• TASK BRIEF: Transcribe all of the records exactly, leaving every line as it is.

:::::

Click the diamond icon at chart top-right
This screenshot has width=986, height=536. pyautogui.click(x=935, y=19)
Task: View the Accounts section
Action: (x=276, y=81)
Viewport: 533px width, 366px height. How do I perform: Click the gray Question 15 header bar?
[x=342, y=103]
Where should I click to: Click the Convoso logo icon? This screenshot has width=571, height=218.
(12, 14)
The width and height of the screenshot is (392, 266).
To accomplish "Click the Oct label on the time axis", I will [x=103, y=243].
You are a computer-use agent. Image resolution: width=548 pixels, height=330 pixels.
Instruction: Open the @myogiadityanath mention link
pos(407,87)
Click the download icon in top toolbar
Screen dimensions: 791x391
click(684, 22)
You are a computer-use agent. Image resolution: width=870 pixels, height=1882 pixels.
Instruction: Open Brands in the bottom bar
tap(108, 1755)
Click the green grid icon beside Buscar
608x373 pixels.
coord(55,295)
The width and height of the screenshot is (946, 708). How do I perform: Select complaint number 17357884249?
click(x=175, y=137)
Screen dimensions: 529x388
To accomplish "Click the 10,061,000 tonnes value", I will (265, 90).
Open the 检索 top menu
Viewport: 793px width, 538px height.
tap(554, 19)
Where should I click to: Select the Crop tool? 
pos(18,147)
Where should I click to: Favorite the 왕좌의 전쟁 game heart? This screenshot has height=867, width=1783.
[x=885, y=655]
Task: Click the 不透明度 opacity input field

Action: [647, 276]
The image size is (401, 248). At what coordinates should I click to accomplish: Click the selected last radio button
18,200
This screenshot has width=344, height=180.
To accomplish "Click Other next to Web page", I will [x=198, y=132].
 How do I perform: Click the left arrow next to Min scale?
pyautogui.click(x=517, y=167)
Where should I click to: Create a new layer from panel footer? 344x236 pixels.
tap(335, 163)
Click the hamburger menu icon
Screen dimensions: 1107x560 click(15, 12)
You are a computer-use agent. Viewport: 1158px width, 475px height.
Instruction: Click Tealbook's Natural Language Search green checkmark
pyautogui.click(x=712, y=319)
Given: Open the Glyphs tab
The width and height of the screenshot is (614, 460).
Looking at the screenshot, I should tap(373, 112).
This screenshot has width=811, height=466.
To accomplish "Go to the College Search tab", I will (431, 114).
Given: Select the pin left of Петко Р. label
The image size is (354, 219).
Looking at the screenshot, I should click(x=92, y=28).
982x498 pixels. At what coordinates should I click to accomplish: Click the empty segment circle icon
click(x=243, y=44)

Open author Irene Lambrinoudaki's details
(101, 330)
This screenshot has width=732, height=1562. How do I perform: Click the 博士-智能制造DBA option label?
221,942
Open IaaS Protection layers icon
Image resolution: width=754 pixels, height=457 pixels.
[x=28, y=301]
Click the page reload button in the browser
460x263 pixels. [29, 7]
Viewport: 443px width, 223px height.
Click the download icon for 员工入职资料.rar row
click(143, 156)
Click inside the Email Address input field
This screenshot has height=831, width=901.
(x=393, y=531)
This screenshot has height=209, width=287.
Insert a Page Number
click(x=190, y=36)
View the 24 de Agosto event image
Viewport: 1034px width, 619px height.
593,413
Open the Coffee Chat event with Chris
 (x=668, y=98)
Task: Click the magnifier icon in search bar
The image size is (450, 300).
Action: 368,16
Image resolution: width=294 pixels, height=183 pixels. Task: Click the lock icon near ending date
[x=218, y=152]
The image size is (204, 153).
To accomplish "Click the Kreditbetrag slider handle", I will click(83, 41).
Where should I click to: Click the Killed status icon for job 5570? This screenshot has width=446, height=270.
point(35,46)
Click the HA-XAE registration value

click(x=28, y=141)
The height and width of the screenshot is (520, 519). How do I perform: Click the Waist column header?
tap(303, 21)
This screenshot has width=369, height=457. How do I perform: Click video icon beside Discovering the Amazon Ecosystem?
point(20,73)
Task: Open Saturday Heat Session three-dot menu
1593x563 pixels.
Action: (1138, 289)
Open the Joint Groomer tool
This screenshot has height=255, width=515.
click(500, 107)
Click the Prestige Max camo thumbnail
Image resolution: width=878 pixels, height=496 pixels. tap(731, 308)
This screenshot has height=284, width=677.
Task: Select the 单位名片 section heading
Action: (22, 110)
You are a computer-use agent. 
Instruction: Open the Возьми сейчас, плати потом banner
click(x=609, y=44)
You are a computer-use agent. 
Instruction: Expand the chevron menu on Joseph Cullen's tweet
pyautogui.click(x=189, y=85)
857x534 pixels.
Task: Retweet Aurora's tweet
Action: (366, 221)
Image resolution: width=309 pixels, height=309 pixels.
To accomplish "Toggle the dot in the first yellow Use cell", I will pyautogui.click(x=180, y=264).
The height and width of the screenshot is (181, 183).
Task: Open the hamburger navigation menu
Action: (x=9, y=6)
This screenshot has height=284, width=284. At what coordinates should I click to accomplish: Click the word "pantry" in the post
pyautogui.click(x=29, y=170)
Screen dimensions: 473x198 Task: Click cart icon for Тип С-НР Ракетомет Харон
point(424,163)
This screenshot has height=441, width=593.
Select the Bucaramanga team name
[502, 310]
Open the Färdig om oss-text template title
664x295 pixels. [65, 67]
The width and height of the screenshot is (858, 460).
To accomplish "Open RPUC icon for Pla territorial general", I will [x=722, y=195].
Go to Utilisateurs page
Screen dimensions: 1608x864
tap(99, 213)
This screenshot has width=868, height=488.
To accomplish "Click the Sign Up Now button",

:::::

• ANSWER TO THE EXERCISE:
Click the diamond icon at chart top-right
This screenshot has width=986, height=536. pyautogui.click(x=935, y=19)
Task: View the Accounts section
Action: (x=276, y=81)
Viewport: 533px width, 366px height. How do I perform: Click the gray Question 15 header bar?
[x=342, y=103]
Where should I click to: Click the Convoso logo icon? This screenshot has width=571, height=218.
(12, 14)
The width and height of the screenshot is (392, 266).
To accomplish "Click the Oct label on the time axis", I will [x=103, y=243].
You are a computer-use agent. Image resolution: width=548 pixels, height=330 pixels.
Instruction: Open the @myogiadityanath mention link
pos(407,87)
Click the download icon in top toolbar
Screen dimensions: 791x391
click(684, 22)
You are a computer-use agent. Image resolution: width=870 pixels, height=1882 pixels.
Instruction: Open Brands in the bottom bar
tap(108, 1755)
Click the green grid icon beside Buscar
608x373 pixels.
coord(55,295)
The width and height of the screenshot is (946, 708). How do I perform: Select complaint number 17357884249?
click(x=175, y=137)
Screen dimensions: 529x388
To accomplish "Click the 10,061,000 tonnes value", I will (265, 90).
Open the 检索 top menu
Viewport: 793px width, 538px height.
tap(554, 19)
Where should I click to: Select the Crop tool? 
pos(18,147)
Where should I click to: Favorite the 왕좌의 전쟁 game heart? This screenshot has height=867, width=1783.
[x=885, y=655]
Task: Click the 不透明度 opacity input field

Action: [647, 276]
The image size is (401, 248). At what coordinates should I click to accomplish: Click the selected last radio button
18,200
This screenshot has width=344, height=180.
To accomplish "Click Other next to Web page", I will [x=198, y=132].
 How do I perform: Click the left arrow next to Min scale?
pyautogui.click(x=517, y=167)
Where should I click to: Create a new layer from panel footer? 344x236 pixels.
tap(335, 163)
Click the hamburger menu icon
Screen dimensions: 1107x560 click(15, 12)
You are a computer-use agent. Viewport: 1158px width, 475px height.
Instruction: Click Tealbook's Natural Language Search green checkmark
pyautogui.click(x=712, y=319)
Given: Open the Glyphs tab
The width and height of the screenshot is (614, 460).
Looking at the screenshot, I should tap(373, 112).
This screenshot has width=811, height=466.
To accomplish "Go to the College Search tab", I will (431, 114).
Given: Select the pin left of Петко Р. label
The image size is (354, 219).
Looking at the screenshot, I should click(x=92, y=28).
982x498 pixels. At what coordinates should I click to accomplish: Click the empty segment circle icon
click(x=243, y=44)

Open author Irene Lambrinoudaki's details
(101, 330)
This screenshot has width=732, height=1562. How do I perform: Click the 博士-智能制造DBA option label?
221,942
Open IaaS Protection layers icon
Image resolution: width=754 pixels, height=457 pixels.
[x=28, y=301]
Click the page reload button in the browser
460x263 pixels. [29, 7]
Viewport: 443px width, 223px height.
Click the download icon for 员工入职资料.rar row
click(143, 156)
Click inside the Email Address input field
This screenshot has height=831, width=901.
(x=393, y=531)
This screenshot has height=209, width=287.
Insert a Page Number
click(x=190, y=36)
View the 24 de Agosto event image
Viewport: 1034px width, 619px height.
593,413
Open the Coffee Chat event with Chris
 (x=668, y=98)
Task: Click the magnifier icon in search bar
The image size is (450, 300).
Action: 368,16
Image resolution: width=294 pixels, height=183 pixels. Task: Click the lock icon near ending date
[x=218, y=152]
The image size is (204, 153).
To accomplish "Click the Kreditbetrag slider handle", I will click(83, 41).
Where should I click to: Click the Killed status icon for job 5570? This screenshot has width=446, height=270.
point(35,46)
Click the HA-XAE registration value

click(x=28, y=141)
The height and width of the screenshot is (520, 519). How do I perform: Click the Waist column header?
tap(303, 21)
This screenshot has width=369, height=457. How do I perform: Click video icon beside Discovering the Amazon Ecosystem?
point(20,73)
Task: Open Saturday Heat Session three-dot menu
1593x563 pixels.
Action: (1138, 289)
Open the Joint Groomer tool
This screenshot has height=255, width=515.
click(500, 107)
Click the Prestige Max camo thumbnail
Image resolution: width=878 pixels, height=496 pixels. tap(731, 308)
This screenshot has height=284, width=677.
Task: Select the 单位名片 section heading
Action: (22, 110)
You are a computer-use agent. 
Instruction: Open the Возьми сейчас, плати потом banner
click(x=609, y=44)
You are a computer-use agent. 
Instruction: Expand the chevron menu on Joseph Cullen's tweet
pyautogui.click(x=189, y=85)
857x534 pixels.
Task: Retweet Aurora's tweet
Action: (366, 221)
Image resolution: width=309 pixels, height=309 pixels.
To accomplish "Toggle the dot in the first yellow Use cell", I will pyautogui.click(x=180, y=264).
The height and width of the screenshot is (181, 183).
Task: Open the hamburger navigation menu
Action: (x=9, y=6)
This screenshot has height=284, width=284. At what coordinates should I click to accomplish: Click the word "pantry" in the post
pyautogui.click(x=29, y=170)
Screen dimensions: 473x198 Task: Click cart icon for Тип С-НР Ракетомет Харон
point(424,163)
This screenshot has height=441, width=593.
Select the Bucaramanga team name
[502, 310]
Open the Färdig om oss-text template title
664x295 pixels. [65, 67]
The width and height of the screenshot is (858, 460).
To accomplish "Open RPUC icon for Pla territorial general", I will [x=722, y=195].
Go to Utilisateurs page
Screen dimensions: 1608x864
tap(99, 213)
This screenshot has width=868, height=488.
To accomplish "Click the Sign Up Now button",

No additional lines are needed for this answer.